[Start]

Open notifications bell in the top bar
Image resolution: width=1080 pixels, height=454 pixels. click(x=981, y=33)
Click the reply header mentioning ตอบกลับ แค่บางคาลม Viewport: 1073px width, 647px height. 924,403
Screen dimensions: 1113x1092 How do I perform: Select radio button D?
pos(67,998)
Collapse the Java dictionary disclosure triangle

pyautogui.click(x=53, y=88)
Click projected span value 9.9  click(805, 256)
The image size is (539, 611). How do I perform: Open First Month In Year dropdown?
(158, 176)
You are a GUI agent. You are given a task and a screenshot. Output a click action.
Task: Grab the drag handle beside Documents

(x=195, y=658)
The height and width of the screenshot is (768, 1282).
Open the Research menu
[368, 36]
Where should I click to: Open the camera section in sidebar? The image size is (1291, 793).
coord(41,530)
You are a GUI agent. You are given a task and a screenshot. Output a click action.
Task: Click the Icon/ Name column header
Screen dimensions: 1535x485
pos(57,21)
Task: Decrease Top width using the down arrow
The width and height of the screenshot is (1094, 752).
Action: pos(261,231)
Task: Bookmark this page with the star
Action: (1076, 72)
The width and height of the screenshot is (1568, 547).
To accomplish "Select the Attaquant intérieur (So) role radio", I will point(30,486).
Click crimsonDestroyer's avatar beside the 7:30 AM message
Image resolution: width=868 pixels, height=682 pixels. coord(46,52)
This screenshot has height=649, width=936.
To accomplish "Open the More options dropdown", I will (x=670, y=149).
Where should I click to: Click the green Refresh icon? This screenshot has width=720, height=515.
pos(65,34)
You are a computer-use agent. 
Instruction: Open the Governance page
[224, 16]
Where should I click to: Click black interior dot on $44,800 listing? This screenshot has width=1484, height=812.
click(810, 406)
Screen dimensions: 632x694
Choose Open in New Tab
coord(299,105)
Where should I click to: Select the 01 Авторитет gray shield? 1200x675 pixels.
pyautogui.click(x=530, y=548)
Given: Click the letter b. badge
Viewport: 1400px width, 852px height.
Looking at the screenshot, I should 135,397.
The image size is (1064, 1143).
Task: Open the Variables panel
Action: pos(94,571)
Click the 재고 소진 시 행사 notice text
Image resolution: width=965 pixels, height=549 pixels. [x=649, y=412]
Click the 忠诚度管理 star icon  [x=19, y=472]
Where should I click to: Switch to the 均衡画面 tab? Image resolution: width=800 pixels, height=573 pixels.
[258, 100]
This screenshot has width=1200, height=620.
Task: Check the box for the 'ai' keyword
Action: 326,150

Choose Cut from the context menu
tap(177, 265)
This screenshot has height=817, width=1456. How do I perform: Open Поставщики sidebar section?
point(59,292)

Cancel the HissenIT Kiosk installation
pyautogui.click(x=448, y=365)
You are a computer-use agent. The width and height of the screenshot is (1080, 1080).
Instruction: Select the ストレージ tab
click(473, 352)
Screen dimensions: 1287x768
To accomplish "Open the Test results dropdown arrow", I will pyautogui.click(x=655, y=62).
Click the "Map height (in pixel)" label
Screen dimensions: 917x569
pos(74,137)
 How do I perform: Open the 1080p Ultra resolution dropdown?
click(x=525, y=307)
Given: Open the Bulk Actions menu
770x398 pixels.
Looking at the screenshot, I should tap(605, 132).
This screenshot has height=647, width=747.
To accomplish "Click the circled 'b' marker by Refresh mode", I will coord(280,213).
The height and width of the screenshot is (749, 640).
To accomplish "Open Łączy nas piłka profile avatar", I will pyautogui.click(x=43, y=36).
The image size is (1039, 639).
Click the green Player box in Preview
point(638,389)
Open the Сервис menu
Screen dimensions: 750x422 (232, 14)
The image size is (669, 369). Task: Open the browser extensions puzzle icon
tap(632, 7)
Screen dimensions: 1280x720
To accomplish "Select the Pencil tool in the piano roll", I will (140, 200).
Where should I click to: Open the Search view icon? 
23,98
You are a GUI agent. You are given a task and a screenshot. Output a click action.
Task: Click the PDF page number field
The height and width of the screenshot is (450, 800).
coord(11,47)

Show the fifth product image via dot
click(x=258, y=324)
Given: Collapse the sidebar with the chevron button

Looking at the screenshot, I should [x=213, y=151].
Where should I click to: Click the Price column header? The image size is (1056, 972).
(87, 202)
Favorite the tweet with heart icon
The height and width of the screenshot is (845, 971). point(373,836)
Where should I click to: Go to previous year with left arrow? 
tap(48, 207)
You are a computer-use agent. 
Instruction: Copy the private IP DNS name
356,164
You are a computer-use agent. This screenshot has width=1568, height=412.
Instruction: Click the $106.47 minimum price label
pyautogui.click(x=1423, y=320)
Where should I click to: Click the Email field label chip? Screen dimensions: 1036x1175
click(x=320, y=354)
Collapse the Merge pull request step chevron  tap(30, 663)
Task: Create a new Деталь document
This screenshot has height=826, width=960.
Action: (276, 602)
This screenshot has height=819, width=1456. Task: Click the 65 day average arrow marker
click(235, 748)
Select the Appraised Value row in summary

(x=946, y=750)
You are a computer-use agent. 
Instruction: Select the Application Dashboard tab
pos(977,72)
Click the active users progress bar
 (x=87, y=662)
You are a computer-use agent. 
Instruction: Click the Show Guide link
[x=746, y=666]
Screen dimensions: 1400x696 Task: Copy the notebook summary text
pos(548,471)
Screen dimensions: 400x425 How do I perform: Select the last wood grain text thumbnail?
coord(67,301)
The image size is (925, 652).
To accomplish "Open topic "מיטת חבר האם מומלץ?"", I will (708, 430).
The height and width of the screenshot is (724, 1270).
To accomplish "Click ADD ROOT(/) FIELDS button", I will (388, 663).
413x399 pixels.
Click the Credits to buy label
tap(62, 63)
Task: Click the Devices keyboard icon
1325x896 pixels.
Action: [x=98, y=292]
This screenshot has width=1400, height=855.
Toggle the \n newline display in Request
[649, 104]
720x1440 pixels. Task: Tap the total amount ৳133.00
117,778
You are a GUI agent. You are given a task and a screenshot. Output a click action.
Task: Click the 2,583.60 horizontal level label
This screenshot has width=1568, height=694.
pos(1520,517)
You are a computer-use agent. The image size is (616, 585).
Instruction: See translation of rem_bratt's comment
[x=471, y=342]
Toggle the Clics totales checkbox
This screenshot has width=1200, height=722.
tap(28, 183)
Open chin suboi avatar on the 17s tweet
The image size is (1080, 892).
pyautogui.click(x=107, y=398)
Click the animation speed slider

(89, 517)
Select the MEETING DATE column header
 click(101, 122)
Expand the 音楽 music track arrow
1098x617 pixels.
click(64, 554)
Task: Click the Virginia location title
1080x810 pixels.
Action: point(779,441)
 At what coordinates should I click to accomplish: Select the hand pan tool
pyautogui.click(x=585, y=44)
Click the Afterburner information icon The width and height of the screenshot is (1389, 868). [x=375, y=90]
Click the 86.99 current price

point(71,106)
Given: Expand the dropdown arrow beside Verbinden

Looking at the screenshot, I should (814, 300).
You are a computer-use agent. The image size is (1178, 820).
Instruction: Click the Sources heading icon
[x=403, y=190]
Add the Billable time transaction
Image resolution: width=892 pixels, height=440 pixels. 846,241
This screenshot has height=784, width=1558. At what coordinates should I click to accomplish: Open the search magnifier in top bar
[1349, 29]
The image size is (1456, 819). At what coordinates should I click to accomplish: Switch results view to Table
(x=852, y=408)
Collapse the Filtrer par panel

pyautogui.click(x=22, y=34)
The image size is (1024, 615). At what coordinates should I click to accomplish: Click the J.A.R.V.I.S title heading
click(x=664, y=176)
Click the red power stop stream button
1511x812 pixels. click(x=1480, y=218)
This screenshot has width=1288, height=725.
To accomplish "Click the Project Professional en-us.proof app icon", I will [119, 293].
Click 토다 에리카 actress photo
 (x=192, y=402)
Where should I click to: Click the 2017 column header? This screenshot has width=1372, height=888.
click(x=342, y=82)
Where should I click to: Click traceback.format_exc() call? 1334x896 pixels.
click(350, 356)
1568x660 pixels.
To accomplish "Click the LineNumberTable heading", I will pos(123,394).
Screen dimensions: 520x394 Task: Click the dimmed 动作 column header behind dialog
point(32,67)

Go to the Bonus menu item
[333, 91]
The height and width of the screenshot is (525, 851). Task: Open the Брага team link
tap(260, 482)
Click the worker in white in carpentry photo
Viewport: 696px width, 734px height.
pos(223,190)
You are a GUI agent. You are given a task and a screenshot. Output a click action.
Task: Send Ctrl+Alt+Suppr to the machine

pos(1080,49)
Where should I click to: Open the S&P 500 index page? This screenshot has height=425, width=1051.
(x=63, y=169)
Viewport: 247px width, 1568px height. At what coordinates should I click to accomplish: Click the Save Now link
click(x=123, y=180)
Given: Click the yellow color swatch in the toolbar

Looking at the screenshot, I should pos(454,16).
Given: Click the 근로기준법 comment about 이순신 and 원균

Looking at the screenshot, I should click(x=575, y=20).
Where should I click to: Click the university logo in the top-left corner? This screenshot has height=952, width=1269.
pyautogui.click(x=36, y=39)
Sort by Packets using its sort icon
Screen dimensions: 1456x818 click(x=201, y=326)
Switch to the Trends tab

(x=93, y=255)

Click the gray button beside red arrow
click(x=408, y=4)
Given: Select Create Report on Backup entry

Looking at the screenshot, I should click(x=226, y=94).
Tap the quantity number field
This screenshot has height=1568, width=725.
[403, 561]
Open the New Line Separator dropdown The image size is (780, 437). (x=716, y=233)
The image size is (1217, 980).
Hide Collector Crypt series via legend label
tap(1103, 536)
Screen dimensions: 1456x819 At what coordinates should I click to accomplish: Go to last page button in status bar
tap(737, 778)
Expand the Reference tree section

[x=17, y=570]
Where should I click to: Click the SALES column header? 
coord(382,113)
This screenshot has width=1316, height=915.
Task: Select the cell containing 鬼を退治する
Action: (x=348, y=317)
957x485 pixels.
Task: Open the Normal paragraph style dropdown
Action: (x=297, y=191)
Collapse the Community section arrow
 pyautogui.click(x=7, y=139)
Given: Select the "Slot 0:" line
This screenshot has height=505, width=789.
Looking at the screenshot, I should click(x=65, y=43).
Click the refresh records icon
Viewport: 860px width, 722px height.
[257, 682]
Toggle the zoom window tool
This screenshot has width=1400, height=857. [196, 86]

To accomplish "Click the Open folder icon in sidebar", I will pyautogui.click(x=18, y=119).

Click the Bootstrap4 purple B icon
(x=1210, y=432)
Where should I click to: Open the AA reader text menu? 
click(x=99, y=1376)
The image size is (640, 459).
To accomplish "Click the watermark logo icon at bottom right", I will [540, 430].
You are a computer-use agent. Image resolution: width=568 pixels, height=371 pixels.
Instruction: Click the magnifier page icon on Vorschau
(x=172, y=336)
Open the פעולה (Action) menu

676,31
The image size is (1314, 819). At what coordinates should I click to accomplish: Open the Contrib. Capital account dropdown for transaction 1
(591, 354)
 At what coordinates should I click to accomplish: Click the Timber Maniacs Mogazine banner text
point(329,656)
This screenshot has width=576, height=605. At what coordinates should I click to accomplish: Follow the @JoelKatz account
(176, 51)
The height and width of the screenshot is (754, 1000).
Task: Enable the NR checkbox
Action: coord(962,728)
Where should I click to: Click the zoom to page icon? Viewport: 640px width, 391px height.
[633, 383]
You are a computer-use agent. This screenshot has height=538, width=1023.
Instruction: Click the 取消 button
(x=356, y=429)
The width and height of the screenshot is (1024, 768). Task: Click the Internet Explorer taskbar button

[End]

Please count the lines of the listing that contain the string "perform", matching case exactly, and reply with only that number.

5